Het fonkelingenzand op de rotsgrond, bezaaid met dennennaalden en droge kurkeik-blaadjes, dat is ons ‘vroeger’. Zó zag ‘onze’ camping, Cros de Mouton in Cavalaire sur Mer, er in den beginne uit. Terrassen waar geen grote caravans, laat staan mobil-homes op passen. Slecht geplaveide paden steil de hellingen op. Zwembad? Niet nodig, je zit vlak bij het strand. Op camping Du Grand Batailler, waar we nu bivakkeren, staan slechts eenvoudige kampeerbusjes, een enkele vouwwagen of een bescheiden caravan. Voor de rest alleen tentjes, stuk voor stuk nog kleiner dan de onze. Een camping zoals vroeger.




Geen loeiende airco’s, geen schreeuwende televisies van mensen die écht geen dag zonder kunnen. Geen disco, geen kinderanimatie. Dit is zo’n camping van een wijnboer die in de bloeiende jaren ’60 zijn kans om te profiteren van het opkomende toerisme schoon zag. Hij maakte plek voor een paar tenten om wat bij te verdienen aan al die mensen (lees: Hollanders en andere noorderlingen) die zo nodig aan de Côte d’Azur vakantie wilden en konden vieren.

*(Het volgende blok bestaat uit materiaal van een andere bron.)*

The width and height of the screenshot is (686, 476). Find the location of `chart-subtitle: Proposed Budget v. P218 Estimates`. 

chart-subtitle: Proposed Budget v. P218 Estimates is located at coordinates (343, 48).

Het is nog goed te zien hoe bijvoorbeeld het sanitair in 1961 is aangelegd. Een blok voor de wc’s, links de dameskant, rechts de herenkant. Indertijd hurk-wc’s welteverstaan. Inmiddels heeft men óver de hurkgaten aan de herenkant een vloertje gemetseld. Wc pot erop, aangesloten op het hurk-wc-gat eronder, netjes betegeld, nieuwe deurtjes ervoor gehangen en klaar voor gebruik, voor zowel dames als heren. Je zit nu dus op een hoge trede, een soort troon. Er is geen wc-papier, dat kan de boer niet lijden. Oude tijden herleven als we ‘met de plee-rol onder de arm’ over de camping sjouwen. En mocht je het je afvragen: inderdaad, de wc’s aan de vroegere dameskant zijn nog van het oude systeem.
De allerkleinste campeurs kunnen zich amuseren met een wipkip en twee schommels. Aan de zijkant van het toiletblok bevinden zich de afwasbakken met enkel koud water. Heet water komt uit een aparte kraan naast de wastobbes.
De twee andere blokken bevatten aan de ene kant een rij douches en aan de andere kant een rij wastafels. Geen privé lavabo’s maar je gezellig samen wassen, met zijn allen op een rijtje. Zoals vroeger, al was het toen waarschijnlijk één lange wasbakgoot met verschillende kranen erboven en één afvoer. De douches zijn eveneens redelijk nieuw en alles wordt spic en span gepoetst. Geen idee hoe het er in het hoogseizoen uitziet. Aan de buitenzijde van het damesblok, hoe stereotiep, zijn de wastobbes geplaatst. In beton gegoten, met een uitsparing waar je blok groene zeep of savon de Marseille precies in past. Gelukkig zijn er elders een paar wasmachines waar je gebruik van kunt maken.
Ik mag dat wel, dat je het ‘vroeger’ terug ziet in het ‘nu’.








Langs de hele kust vind je tal van dit soort terreinen waarvan helaas het gros is gedegenereerd tot een huttendorp, een vakantiepretpark. Kamperen met de tent? Dat is hier ècht passé. Ook onze oude camping is nu een soort bungalowpark. Er zijn zelfs huisjes met privézwembad of jacuzzi, terwijl het er in 1987 ongeveer zo uitzag als waar we nu staan. De eerste eigenaren, die Cros de Mouton 50 jaar geleden op een nutteloze berg hebben opgebouwd en bij wie het om de ménsen ging en niet zozeer om het grote geld, die generatie van M. André is nu allemaal overleden. Hier gaan we nooit meer heen. Ik hou mijn herinneringen liever intact zonder ze te laten verpesten door die hutten met privézwembad en loeiende airco’s. Als we naar Centerparcs/Landal willen, hoeven we niet dat hele end te rijden. Nee, geef ons maar zo’n simpel kampeerterreintje. Veel leuker.
PS: Ravi heeft het ook bar naar zijn zin. Minimaal 1x per dag borstelen om alle grasaren en dennennaalden uit zijn vacht te krijgen, hij vindt alles best. Als hij ’s morgens maar uit zijn bench mag om nog eventjes op ons bed te spelen.